[PROBLEM STATEMENT]: Please count how many lines in the entries below contain "grid" and reply with the figure alone.

[Start of section]

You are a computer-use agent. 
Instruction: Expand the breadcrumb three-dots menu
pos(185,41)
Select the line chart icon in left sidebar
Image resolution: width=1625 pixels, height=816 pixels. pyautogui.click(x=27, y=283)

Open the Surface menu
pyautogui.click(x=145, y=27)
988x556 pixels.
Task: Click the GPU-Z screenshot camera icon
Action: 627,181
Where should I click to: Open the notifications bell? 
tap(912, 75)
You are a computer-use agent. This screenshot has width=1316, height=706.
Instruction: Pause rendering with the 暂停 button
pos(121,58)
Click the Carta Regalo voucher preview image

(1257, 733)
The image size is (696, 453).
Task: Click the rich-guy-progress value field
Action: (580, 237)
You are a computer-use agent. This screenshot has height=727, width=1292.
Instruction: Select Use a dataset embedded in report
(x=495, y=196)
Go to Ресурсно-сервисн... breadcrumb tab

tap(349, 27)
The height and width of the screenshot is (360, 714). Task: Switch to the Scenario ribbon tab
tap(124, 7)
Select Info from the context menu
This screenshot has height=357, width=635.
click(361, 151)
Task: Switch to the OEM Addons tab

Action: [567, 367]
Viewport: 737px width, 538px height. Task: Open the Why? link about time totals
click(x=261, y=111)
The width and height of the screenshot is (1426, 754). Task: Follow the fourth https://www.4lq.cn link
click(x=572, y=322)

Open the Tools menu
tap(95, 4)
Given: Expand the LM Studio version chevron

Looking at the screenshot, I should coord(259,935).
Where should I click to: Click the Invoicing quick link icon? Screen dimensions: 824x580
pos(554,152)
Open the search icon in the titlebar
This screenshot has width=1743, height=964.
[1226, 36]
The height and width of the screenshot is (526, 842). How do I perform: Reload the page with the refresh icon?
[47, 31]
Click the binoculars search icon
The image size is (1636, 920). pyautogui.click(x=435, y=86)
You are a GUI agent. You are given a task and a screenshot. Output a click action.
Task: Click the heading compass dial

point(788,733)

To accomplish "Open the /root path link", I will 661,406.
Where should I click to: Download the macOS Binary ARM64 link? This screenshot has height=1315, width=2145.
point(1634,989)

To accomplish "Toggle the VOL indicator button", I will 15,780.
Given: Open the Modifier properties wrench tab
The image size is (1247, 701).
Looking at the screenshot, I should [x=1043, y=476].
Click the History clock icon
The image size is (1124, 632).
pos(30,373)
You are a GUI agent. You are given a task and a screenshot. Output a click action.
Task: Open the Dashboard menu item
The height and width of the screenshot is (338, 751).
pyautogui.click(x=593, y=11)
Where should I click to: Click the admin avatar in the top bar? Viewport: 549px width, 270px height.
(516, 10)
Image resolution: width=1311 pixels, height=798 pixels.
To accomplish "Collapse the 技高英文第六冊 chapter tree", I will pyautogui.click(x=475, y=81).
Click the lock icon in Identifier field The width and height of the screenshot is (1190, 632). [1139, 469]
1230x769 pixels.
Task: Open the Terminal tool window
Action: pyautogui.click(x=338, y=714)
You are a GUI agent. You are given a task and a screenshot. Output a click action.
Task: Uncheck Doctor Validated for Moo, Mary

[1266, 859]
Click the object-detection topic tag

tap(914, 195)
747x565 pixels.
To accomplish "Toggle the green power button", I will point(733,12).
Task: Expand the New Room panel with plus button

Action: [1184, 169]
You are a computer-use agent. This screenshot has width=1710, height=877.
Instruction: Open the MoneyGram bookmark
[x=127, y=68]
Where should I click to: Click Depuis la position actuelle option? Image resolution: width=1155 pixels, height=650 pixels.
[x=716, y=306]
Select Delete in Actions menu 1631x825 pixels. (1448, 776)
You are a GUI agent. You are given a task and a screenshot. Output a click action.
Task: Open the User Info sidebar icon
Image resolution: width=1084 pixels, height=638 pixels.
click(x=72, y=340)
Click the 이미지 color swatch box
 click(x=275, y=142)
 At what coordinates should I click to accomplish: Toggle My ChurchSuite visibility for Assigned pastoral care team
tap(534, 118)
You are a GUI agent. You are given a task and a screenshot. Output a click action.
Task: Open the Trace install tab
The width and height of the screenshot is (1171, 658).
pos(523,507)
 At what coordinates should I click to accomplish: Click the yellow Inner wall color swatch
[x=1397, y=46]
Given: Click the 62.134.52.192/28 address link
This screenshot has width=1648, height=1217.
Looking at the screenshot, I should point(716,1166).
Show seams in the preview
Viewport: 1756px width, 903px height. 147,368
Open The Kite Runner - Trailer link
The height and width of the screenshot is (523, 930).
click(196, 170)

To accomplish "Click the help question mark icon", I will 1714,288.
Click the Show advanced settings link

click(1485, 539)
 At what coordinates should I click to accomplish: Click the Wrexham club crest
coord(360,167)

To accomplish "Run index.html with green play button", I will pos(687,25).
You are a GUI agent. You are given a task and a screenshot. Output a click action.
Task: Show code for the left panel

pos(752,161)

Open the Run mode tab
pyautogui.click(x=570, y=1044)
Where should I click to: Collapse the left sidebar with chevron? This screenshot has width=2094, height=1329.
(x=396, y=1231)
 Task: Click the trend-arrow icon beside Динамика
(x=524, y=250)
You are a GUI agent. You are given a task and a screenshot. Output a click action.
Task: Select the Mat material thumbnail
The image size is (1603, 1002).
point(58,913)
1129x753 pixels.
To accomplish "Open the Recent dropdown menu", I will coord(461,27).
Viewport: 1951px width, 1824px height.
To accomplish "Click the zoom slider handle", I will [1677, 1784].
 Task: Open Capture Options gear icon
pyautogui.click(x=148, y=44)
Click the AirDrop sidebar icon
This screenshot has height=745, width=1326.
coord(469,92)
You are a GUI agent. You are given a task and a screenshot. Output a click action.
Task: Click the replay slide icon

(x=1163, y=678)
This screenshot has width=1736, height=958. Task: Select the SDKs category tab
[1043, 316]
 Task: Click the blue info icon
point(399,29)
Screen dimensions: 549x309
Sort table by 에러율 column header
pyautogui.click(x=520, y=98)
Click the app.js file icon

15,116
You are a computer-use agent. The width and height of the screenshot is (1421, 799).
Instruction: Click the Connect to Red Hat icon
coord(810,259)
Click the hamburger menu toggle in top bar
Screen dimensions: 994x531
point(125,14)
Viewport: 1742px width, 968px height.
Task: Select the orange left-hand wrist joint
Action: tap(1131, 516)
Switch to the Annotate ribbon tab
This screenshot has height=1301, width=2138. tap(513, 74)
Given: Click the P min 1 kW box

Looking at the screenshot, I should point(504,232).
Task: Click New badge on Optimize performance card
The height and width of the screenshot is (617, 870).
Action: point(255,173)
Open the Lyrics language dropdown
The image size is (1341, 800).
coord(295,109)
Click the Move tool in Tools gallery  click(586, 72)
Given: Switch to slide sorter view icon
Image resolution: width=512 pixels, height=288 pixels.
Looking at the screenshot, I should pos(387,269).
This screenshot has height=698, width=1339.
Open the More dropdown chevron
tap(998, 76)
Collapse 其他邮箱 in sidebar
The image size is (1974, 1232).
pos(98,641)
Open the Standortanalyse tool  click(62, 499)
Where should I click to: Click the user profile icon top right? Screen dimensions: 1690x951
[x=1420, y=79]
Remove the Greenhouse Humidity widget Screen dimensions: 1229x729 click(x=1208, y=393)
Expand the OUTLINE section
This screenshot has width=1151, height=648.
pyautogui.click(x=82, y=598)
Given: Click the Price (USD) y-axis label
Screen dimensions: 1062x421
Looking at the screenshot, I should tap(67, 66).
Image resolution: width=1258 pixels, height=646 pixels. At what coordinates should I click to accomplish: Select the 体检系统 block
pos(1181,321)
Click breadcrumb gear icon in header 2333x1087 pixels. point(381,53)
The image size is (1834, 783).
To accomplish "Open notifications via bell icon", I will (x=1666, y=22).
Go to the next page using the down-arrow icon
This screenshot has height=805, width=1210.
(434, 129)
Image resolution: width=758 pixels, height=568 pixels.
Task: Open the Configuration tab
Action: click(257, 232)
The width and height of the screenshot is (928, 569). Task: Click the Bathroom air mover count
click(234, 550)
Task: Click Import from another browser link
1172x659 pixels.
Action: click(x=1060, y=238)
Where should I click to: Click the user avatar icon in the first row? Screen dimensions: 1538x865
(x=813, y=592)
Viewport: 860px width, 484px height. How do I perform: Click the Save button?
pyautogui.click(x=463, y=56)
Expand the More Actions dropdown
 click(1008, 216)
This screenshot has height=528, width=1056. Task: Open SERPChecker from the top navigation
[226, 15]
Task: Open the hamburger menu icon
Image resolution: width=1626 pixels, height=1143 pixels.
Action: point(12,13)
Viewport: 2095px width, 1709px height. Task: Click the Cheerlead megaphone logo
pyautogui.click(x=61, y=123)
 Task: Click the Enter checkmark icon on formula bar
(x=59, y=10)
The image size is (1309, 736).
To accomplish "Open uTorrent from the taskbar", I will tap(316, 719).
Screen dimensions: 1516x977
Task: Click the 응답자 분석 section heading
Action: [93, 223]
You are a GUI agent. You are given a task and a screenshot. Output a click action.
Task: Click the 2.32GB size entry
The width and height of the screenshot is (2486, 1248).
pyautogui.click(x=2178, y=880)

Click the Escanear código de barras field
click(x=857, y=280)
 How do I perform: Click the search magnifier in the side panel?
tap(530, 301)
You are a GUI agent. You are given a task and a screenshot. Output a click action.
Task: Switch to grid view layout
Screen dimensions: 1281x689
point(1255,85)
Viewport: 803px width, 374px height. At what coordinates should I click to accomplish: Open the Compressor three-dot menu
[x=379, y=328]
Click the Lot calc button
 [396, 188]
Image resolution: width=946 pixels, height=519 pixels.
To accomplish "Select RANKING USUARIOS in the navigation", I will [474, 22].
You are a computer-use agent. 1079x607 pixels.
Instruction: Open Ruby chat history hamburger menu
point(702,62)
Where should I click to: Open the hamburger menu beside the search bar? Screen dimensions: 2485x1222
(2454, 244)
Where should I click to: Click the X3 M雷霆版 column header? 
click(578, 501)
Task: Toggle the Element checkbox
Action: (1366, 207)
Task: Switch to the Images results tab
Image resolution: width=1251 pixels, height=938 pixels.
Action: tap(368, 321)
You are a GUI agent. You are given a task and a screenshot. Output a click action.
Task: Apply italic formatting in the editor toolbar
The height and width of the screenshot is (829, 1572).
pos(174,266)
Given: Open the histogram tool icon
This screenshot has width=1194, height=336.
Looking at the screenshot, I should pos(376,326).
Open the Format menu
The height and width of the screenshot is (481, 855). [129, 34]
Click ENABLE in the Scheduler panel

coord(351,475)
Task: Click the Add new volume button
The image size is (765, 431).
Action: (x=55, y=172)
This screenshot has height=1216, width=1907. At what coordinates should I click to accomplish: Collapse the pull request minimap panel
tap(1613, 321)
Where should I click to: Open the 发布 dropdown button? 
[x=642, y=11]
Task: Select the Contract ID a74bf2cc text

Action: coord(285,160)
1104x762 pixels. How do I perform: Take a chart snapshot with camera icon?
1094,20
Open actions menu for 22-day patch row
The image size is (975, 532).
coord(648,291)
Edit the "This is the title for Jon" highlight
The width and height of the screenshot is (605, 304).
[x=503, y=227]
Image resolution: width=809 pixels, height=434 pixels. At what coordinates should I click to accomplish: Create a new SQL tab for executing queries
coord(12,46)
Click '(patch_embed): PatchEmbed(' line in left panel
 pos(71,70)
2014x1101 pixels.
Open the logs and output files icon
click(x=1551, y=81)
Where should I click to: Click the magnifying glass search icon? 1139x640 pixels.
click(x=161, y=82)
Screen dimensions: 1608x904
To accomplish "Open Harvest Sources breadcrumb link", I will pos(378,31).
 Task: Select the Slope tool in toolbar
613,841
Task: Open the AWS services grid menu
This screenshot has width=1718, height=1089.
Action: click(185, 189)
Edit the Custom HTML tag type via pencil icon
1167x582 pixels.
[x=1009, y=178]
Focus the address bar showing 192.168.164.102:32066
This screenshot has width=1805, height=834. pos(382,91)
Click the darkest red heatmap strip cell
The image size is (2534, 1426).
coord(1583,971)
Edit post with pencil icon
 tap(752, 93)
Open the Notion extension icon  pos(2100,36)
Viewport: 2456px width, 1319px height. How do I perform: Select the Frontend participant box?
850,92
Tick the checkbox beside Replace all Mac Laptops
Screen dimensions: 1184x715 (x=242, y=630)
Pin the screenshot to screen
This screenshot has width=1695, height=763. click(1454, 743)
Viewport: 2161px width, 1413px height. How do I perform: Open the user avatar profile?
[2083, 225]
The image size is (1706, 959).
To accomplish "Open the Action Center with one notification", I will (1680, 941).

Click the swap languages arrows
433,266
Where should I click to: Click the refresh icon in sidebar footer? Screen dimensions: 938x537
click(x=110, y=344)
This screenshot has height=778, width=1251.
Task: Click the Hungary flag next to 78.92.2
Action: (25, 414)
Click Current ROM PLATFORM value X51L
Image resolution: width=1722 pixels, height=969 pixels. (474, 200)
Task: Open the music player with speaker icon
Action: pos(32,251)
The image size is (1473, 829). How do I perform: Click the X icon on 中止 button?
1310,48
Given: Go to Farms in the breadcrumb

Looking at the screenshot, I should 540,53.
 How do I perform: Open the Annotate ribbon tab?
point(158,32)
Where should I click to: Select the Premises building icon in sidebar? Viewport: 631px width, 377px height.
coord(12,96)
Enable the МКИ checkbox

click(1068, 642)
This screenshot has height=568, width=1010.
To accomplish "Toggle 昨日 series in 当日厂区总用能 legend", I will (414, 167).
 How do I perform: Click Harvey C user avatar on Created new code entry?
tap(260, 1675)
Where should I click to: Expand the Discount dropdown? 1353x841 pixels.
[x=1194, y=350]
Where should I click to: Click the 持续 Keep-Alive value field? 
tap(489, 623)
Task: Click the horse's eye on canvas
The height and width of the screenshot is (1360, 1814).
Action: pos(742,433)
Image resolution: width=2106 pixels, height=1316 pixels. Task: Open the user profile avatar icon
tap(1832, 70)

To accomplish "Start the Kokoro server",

[End of section]

[FINISHED TASK]: 2